:: Supplied text ::
▼
Reputation:
I'm working on my wordpress site contact form that I want to be sent without page refreshing. I've managed to get it working, it sends the mail, but then I thought that what if it doesn't succeed, and added the error function. Now, it calls the error function every time, even if it manages to send the mail. Here's the code for it:
$("#Submit").click(function () {
var dataString = $('#knamecontactform').serialize();
//alert (dataString);return false;
$.ajax({
type: "POST",
url: "http://example.com/form.php",
data: dataString,
dataType: "text",
error: function () {
$('#messagenotsent').fadeIn(400);
},
success: function () {
$('#knamecontactform')[0].reset();
$('#messagesent').fadeIn(400);
}
});
return false;
});
And the submitform.php:
<?php
$to = "[email protected]";
$subject = "Message";
$message =
$_POST['Nimi'] . "\n" .
$_POST['Puhelin'] . "\n" .
$_POST['Sposti'] . "\n" .
$_POST['Tiedot'];
$from = $_POST['Nimi'];
$headers = "From:" . $from;
mail($to,$subject,$message,$headers);
echo 'Mail sent.';
?>
Upvotes: 6
Views: 9834
Reputation: 308
In addition to what the commenters above mentioned (your original problem was cross domain AJAX) you may want to consider using the newer (introduced in ver 1.5) jQuery deferred way of handling AJAX events since the error: and success: functions will be deprecated in future versions of jQuery. In addition to being more future-proof I also think it lends a nice bit of readability to your code.
Instead of success use .done and instead of error use .fail. See below for an example.
$.ajax({
//all your regular ajax setup stuff except no success: or error:
})
.done( function (data, status) {
//do whatever you want with the return data upon successful return
})
.fail( function (data, status) {
//do whatever you want with the return data upon error
});
For more info, check out the jQuery docs on deferred objects.
▲
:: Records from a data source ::
▼
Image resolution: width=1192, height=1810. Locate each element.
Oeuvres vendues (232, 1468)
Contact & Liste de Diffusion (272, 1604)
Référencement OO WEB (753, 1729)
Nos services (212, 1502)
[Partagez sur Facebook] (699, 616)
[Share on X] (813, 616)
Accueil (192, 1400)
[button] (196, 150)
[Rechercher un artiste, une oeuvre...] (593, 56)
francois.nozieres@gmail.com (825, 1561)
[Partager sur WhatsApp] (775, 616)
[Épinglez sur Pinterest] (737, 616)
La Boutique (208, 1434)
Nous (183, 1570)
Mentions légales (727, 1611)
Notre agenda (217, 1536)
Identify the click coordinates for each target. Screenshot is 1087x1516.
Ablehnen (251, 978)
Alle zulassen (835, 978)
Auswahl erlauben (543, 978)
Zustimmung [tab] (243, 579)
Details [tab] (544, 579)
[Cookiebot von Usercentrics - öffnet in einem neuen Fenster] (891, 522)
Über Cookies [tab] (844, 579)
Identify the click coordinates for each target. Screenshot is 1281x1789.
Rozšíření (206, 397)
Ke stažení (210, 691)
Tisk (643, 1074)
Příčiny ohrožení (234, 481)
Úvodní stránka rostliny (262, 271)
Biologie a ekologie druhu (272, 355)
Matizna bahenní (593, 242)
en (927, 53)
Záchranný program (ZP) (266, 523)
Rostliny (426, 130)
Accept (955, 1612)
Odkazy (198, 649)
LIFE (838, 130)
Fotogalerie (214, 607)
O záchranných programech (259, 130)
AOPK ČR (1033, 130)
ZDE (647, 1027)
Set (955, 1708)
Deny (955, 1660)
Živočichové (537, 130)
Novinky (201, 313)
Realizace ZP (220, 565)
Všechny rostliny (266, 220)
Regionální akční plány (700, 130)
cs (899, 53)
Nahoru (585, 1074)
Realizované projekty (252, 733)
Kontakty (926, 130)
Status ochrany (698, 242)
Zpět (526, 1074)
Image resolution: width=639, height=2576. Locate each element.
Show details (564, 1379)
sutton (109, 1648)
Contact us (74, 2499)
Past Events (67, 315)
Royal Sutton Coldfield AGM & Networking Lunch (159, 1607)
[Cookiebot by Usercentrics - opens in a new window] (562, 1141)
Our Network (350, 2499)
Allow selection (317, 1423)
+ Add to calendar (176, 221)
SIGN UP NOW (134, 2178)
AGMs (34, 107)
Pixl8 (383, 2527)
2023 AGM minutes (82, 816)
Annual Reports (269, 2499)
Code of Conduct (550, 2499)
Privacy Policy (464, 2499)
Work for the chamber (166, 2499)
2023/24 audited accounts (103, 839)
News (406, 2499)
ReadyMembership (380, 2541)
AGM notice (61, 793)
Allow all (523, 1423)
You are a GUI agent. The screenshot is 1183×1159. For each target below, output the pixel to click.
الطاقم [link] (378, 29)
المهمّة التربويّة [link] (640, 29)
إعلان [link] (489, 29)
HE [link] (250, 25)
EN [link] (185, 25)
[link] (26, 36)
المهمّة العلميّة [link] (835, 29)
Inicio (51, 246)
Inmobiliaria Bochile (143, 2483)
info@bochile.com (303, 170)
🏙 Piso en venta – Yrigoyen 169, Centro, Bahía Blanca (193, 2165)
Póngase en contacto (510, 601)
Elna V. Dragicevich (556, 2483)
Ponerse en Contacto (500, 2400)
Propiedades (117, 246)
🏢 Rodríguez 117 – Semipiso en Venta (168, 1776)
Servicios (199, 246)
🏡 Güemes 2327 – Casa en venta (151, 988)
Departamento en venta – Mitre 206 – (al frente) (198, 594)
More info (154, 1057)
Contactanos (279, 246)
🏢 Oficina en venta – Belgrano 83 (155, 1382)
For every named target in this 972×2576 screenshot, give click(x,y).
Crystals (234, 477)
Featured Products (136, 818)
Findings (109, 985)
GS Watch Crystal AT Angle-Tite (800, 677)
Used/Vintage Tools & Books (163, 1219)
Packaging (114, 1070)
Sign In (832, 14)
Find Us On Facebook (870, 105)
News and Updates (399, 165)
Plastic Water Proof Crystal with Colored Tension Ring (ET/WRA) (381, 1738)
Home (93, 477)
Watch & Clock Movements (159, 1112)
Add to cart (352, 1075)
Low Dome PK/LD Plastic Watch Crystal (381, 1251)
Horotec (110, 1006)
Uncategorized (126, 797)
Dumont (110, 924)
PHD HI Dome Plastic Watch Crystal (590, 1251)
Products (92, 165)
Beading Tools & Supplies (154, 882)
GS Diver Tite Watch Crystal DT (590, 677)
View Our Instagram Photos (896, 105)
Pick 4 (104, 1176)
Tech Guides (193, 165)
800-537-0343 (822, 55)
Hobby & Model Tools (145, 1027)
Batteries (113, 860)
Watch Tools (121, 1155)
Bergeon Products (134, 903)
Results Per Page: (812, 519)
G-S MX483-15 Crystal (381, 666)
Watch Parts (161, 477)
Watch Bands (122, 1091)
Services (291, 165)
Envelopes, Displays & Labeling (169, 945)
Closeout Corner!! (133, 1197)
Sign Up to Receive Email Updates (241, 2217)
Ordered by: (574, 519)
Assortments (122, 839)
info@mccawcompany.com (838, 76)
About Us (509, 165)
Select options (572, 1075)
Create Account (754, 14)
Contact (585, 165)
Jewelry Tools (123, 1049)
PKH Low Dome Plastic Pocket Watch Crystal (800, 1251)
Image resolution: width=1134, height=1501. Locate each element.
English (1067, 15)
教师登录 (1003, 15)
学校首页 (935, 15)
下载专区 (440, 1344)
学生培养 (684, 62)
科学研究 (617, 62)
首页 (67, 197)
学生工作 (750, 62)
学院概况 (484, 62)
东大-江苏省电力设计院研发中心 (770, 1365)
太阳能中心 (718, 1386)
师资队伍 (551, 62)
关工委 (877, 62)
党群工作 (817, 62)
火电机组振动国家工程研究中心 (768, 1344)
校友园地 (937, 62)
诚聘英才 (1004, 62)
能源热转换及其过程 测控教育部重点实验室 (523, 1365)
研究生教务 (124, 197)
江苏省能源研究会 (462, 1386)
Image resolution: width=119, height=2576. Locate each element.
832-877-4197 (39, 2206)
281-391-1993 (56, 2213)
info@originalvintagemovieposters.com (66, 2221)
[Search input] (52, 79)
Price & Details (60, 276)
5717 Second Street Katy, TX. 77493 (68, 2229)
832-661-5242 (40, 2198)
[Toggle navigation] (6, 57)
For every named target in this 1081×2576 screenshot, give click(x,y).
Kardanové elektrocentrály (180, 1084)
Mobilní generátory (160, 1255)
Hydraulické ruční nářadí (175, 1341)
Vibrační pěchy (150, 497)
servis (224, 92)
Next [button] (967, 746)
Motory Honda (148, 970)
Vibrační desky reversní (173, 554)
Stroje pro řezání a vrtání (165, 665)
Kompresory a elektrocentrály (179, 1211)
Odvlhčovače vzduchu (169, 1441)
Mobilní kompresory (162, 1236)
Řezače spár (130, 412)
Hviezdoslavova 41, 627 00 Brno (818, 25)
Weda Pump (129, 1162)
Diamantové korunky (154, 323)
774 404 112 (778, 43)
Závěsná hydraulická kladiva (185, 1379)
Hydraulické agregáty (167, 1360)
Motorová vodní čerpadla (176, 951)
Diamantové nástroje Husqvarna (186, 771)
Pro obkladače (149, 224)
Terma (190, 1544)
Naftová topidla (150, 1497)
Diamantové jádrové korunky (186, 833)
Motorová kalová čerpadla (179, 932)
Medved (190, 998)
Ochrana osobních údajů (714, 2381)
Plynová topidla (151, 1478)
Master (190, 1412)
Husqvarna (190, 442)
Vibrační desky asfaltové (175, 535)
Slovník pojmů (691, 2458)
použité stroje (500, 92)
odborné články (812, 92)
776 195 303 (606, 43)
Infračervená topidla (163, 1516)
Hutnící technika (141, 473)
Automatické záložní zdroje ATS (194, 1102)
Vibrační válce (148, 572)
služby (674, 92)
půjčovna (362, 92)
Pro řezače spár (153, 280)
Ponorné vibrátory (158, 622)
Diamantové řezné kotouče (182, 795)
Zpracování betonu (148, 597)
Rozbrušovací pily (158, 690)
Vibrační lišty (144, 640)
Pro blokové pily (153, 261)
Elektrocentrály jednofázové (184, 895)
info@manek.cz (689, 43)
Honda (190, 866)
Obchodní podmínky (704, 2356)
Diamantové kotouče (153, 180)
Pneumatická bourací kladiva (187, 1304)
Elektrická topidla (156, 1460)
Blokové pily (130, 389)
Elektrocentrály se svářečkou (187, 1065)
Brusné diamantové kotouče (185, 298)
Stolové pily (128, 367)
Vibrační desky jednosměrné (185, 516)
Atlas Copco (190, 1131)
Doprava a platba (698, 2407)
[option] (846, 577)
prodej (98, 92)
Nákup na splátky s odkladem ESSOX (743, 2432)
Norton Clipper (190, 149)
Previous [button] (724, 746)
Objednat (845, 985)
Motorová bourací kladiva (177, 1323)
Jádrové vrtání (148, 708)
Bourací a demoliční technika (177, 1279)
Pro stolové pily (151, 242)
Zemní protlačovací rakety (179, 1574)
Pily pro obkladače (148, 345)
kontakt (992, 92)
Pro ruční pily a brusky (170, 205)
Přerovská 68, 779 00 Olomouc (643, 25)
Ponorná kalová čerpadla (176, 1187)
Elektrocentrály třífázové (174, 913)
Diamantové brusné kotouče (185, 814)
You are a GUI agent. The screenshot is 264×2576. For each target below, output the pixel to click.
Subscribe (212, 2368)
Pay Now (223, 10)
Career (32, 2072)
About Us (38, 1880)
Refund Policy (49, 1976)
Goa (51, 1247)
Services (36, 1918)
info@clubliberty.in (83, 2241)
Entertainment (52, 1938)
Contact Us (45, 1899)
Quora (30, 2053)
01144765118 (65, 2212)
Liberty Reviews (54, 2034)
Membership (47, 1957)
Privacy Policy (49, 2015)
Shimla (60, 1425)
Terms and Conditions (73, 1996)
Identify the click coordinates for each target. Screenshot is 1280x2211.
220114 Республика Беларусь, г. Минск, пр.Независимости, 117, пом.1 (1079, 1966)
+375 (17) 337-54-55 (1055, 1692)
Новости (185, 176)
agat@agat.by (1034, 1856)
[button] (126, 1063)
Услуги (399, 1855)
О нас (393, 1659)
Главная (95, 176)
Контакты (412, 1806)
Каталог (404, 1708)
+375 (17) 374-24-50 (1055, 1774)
▲
:: Task instructions ::
Reproduce, word for word, the stretch of the contact form AJAX text from "Instead of success" through "on deferred objects.".

:: Exercise answer ::
Instead of success use .done and instead of error use .fail. See below for an example.
$.ajax({
//all your regular ajax setup stuff except no success: or error:
})
.done( function (data, status) {
//do whatever you want with the return data upon successful return
})
.fail( function (data, status) {
//do whatever you want with the return data upon error
});
For more info, check out the jQuery docs on deferred objects.